Last month I went out and bought a shiny, brand new car. The car’s nice, but I wanted to share my experience with the sales rep I worked with, and the dealership that ultimately took care of me by not really taking care of me. And it wasn’t so much that I was at the dealership for 4 hours, they had no snacks to eat or that I was shuttled between two competing sales reps, it was the way I was treated after the purchase.
Once the paperwork was signed, the sales rep was far more interested in getting referrals from me that ensuring I was treated remarkably. In order to make sure that he was foremost on my mind when I left the dealership, the sales rep gave me a stack of his business cards that could have weighed down an elephant. I guess his thought was, “The more cards I give him, the more he’ll pass out and the more customers I’ll bring in.” He then explained that for each sucker, I mean person I got to buy a car from him he would present me with $100 – wow, that’s roughly .027% of the purchase price! As you can guess from my tone, I recycled his cards and didn’t give him a second thought.
The sales rep had the car detailed, put a full tank of gas in it and gave me 10 coupons I had to fill out and mail in to maybe win a prize. That’s it, nothing memorable and nothing remarkable. Now I bought a nicer car this time, in fact the nicest I’ve ever owned, but that really shouldn’t matter no matter what kind of car I bought. I got the “run of the mill” treatment and yet the sales rep wants me to talk to all of my friends and colleagues about him. Ironically, had he been genuinely concerned about providing remarkable service I would have kept his business cards and yes I would have sent people his way.
I know what you might be thinking, “He didn’t do badly”. I’d have to agree with you, but I am reminded of something Seth Godin, a leading marketing guru wrote in his book Free Prize Inside, “Being good is bad”. My sales rep was okay, he was “good”, but he wasn’t memorable or remarkable, and that’s just good enough to get my business – once. Seth also goes on to say, “There are two types of businesses: remarkable and invisible”. This sales rep and car dealership were not remarkable.

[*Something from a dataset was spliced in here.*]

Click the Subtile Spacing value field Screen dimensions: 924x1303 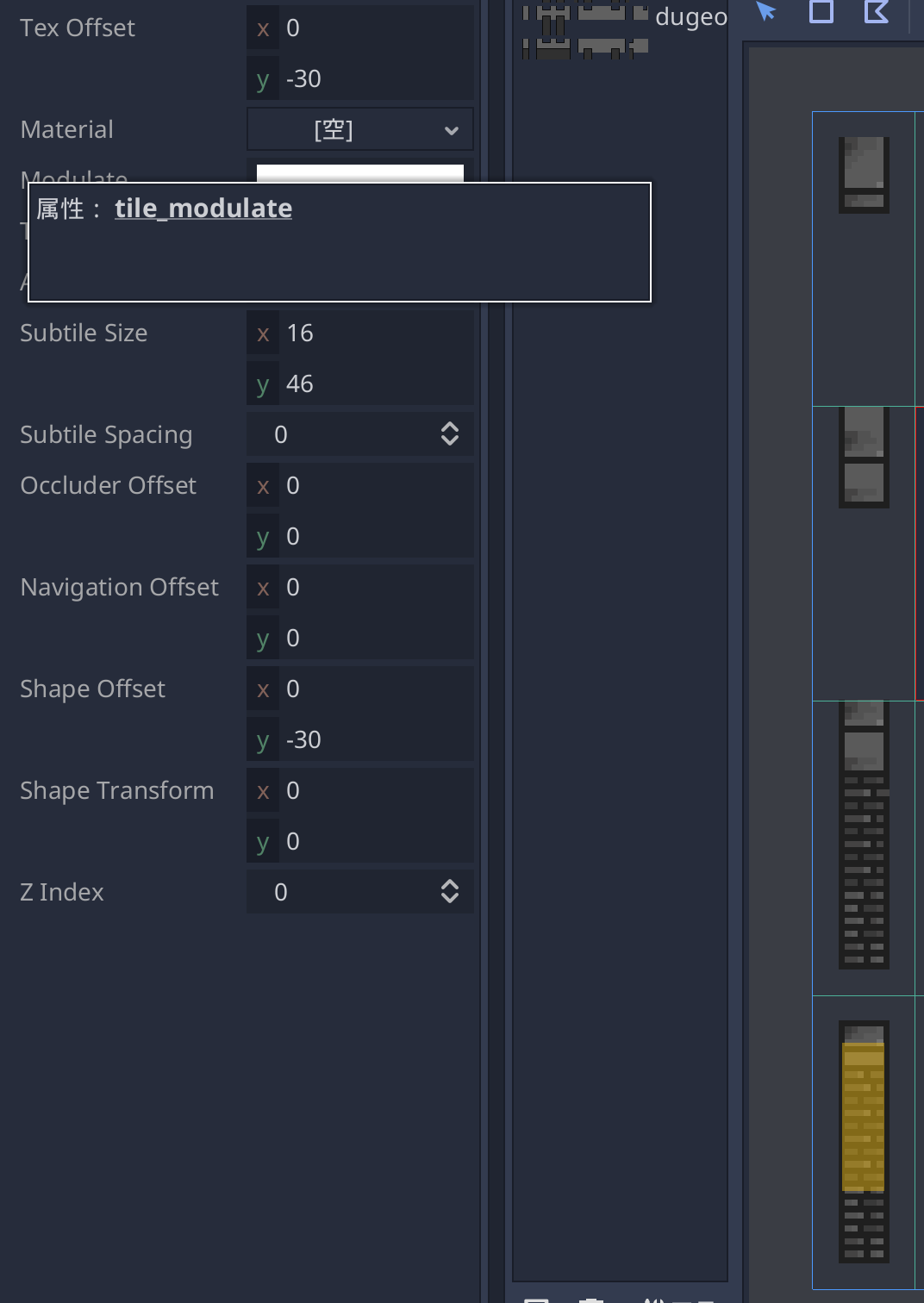coord(345,433)
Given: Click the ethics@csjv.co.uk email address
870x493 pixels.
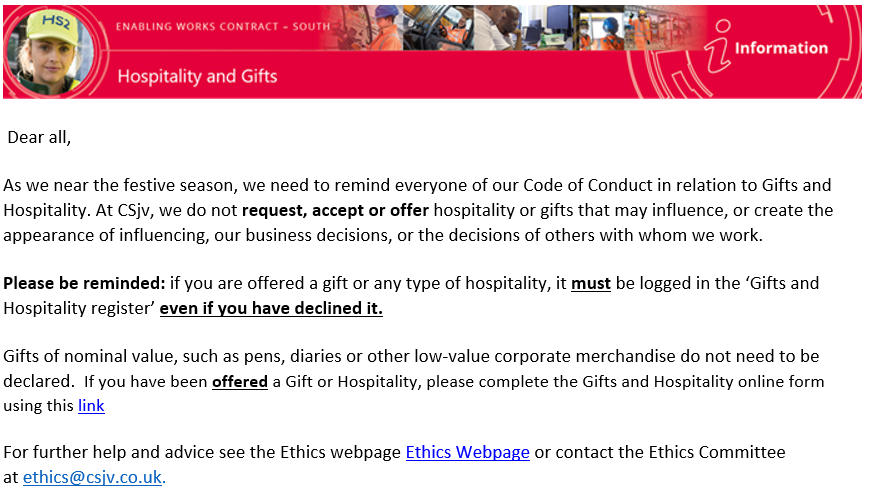Looking at the screenshot, I should [92, 477].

Here’s the crux of the issue: the sales rep wants me to think of my experience as memorable, if not remarkable, but he didn’t do anything or say to make me feel that. The dealership was even worse, since the transaction they’ve sent me two form emails and a letter in the mail thanking me for visiting the dealership and informing me that they want to sell me a car – this is AFTER I had already purchased one. One of the form emails was from a Sales Manager I never met, and the other one was from the Customer Relations Director. Funny, in this woman’s actual title are the words, “CUSTOMER RELATIONS”, and yet she sent out a form email saying, “I trust you had good service and I trust you had all of your questions answered” – pathetic. Instead of “trusting”, how about picking up the phone and ASKING? No such luck.
To be fair, what if I was in the sales rep’s position, what would I have done to be remarkable? How about:
- Sending out a personal, hand-written card
- Free car washes for a month
- A photograph of me at the dealership with my new car
- Special announcement cards I could send to friends and family to tell them about my new car
Is this just an opportunity to gripe? Well, yes…and no. I feel better after ranting, but my motivation was really to make sure you remember (as I was reminded of) what it’s like to be a customer versus a client that’s valued. What it feels like to be sold to rather than to buy from, and how easy it can be to be remarkable in an average business world. If you can remember this you’re ahead of the competition, if you can apply this to everyone you meet – you will have no competition.